Any reading over 50 in the index, which is based on monthly surveys of purchasing and supply executives nationwide, reflects expectations for growth.
"There's definitely a sense of optimism out there—that people do believe that we're on the backside of this," said Wyatt Dickson, a BOK Financial regional business manager who covers Texas, New Mexico and Kansas City. "That's giving owners the confidence to make larger investments in equipment and begin to re-staff to pre-pandemic levels."
The ISM report validated Dickson's observations, reporting that its national new orders index also hit an all-time high in March. The measure jumped to a 67.2 reading in March as almost 40% of respondents reported higher levels of orders on a month-over-month basis.

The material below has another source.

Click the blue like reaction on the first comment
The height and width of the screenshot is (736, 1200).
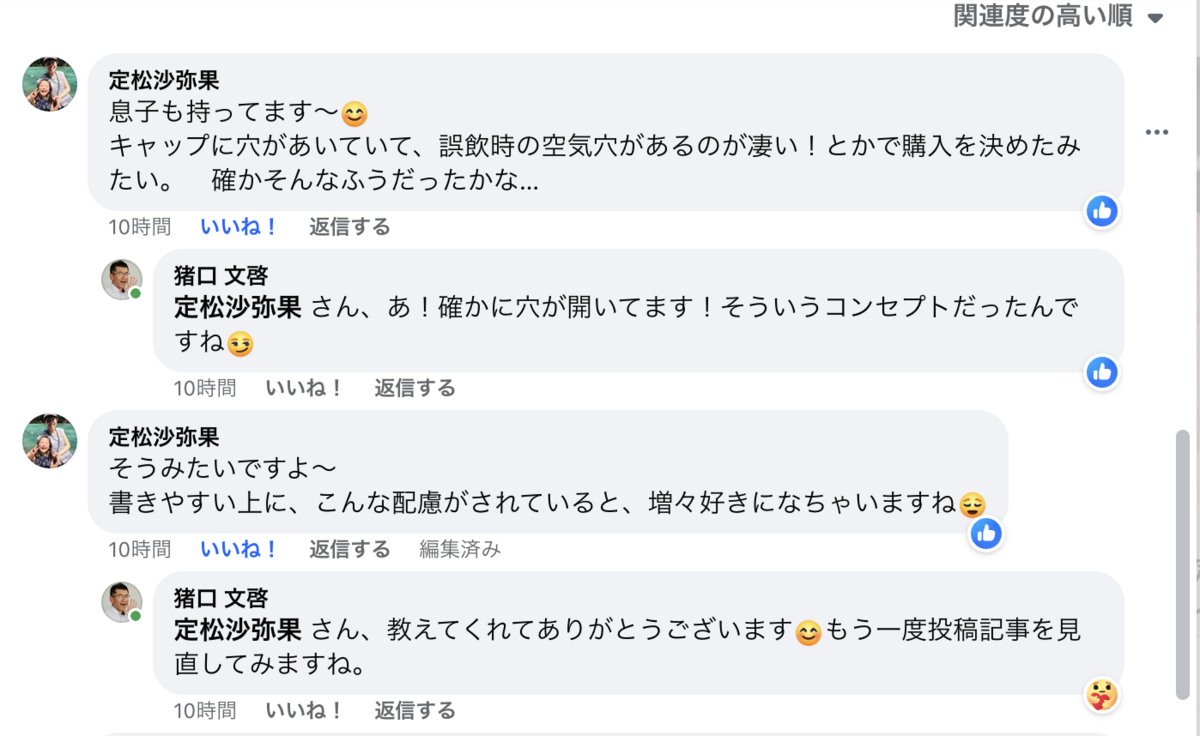[x=1102, y=211]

Guest added that he's heard of numerous plans for building expansions. Many savvy companies have the luxury of healthy cash reserves, so they need minimal financing, he added.
Lingering clouds
Amid all of the encouraging news, the ISM report also said that more companies acknowledged paying higher prices in March than in February. Inflation isn't necessarily bad, as it's usually a byproduct of increased economic activity, but it definitely could become a larger factor if things ramp up too quickly.
"Depending on the industry you're in, increasing prices on raw materials are concerning," Guest said.
Across his territory, Guest also said that labor shortages could tamp down growth. Notably, some restaurants are limiting hours of operation because they're short-staffed.
"Especially for tourist-reliant states like Arizona and Colorado, the good news is that customers are coming back, but the bad news is the owners can't hire staff," he said.
Rewarding resilience
While allowing for the potential risks, Dickson said some companies are even better poised for the recovery due to choices they made to survive the downturn.
For example, a Houston-based coffee company took an immediate hit as its restaurant-heavy client base essentially went dark in March and April 2020. After qualifying for Paycheck Protection Program funds, the management team reconfigured its business plan and started selling into areas with more sustained demand, such as grocery stores. The company also launched a direct-to-consumer model.
The maneuver smoothed out the 2020 turbulence and has provided a broader client base as the coffee roaster's previous restaurant customers come back on premise.
"They're now better diversified than before, but it was an expansion they might not have explored if they weren't forced into it," Dickson said. "Tough times reveal character, and I saw some impressive management there, and with other customers too.
"It's truly rewarding now because it's fun to see people getting back to their everyday lives, vaccinated and feeling more optimistic—it's improved everybody's mood and outlook."